While solitaire and horse racing having absolutely nothing in common, somehow GameFreak managed to make it work. Your goal is to play a few rounds of solitaire in each race, and your performance in each card game has a massive effect on how your horse performs in the race. Thus, your primary objective is pretty much to do the best that you can with each and every round of cards.
The solitaire aspect is pretty straightforward (if you know how to play) but the game explains it simply in the very beginning. Not too long after your first few races you will get used to the many different mechanics that are involved. There are special cards that act as power-ups, special matches, and items that can be purchased in the in-game shop (which uses in-game money, don’t worry). In addition to these mechanics, there are also the features of the actual horse racing. As mentioned already, your horse’s performance is primarily affected by how well you do with each solitaire game. As a result, you should always be striving to clear each game with a perfect score. Having a good match of solitaire will boost your horse’s mood, thus equating to more energy. This allows your horse to run faster and keep up its stamina, which will ultimately lead you to victory. Performing poorly in a card game can lead to your horse getting annoyed and possibly even out of control, which can lead to ultimately losing the race.
Your horse’s performance in each race is greatly affected by how well you play each game of solitaire. Keep your mistakes to a minimal.
If you win each race (or come within the top three), then you’ll be awarded with experience points. As your horse gains EXP, it will then level up, thus leading to it learning new skills and getting a small increase in stats. Horses also happen to have an aging factor here, too. You will find yourself racing a variety of different horses as you progress through the game, and they all start off fairly young. Between the ages of 1-3 years, your horse will be growing. This is when you can gain experience points. After its third year, the horse then enters the ‘mature’ stage and thus, can’t be trained any further. Once a horse enters the mature stage, you can go ahead and pick a whole new young horse—you can even give each horse its name.
GameFreak definitely put a surprising amount of detail in a title that’s relatively simplistic. While it’s not a full-on horse racing simulator (how could it be?), it does a good job at using a lot of real-world factors to make the experience feel just a tad bit realistic. I found this to be a pretty nice touch, seeing that the game is already such a weird concept. While learning all the different factors does take a little bit of time, once you understand the rules of the game it becomes sort of addicting. The only real issue that I had with it is that there’s no way to pause or even restart a race. Once you begin, you’re forced to go through the entire race unless you put the system in sleep mode in order to pause. If you make a mistake and want to restart the race, then you’re going to have to restart the entire game—as in, exiting and launching it again. While this only takes a matter of seconds, it’s still quite strange that you there isn’t a standard pause/retry option.
Beyond the gameplay Pocket Card Jockey continues to hold up nicely. The game is bright and colorful, which fits due to its cartoony artstyle. The entire game looks something along the lines of a anime/manga style, albeit in a more ‘chibi’ form.
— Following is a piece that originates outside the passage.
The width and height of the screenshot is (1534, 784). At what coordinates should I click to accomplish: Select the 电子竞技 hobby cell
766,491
Characters are very expressive, despite the fact they look like paper cut-outs in cutscenes, which are presented in typical frame-by-frame text dialogue scenes. Interestingly enough, the game doesn’t make any use of the 3D feature, but this makes sense due to the fact that the game is pretty much entirely in a 2D-style. My favorite part about the game’s presentation is its music. While there are only a few tracks in the entire game (and seemingly only two during races), they’re incredibly catchy and upbeat. They fit the theme wonderfully and really inspire you to play quickly (which is exactly what the game wants you to do).
The horse racing has a lot of realistic touches that bring out the game’s surprising attention to detail.
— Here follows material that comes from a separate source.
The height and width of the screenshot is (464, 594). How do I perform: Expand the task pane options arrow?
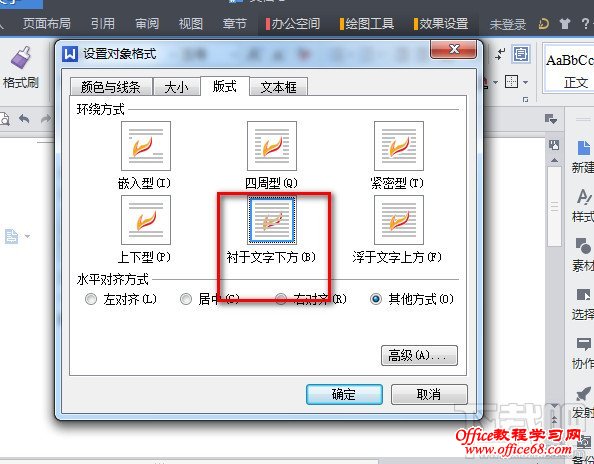(x=551, y=119)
Overall, Pocket Card Jockey is a surprisingly fun title that is definitely worth picking up if you’re a fan of either solitaire or horse races. Even if you’re a fan of neither, the addictive nature of the game is quite similar to that of other titles like Candy Crush or Color Switch, for example. While it’s definitely a departure from GameFreak’s regular style, the development team still managed to do a good job at putting the game together. With a price tag of only a measly $7, Pocket Card Jockey is an excellent eShop title to have on the go!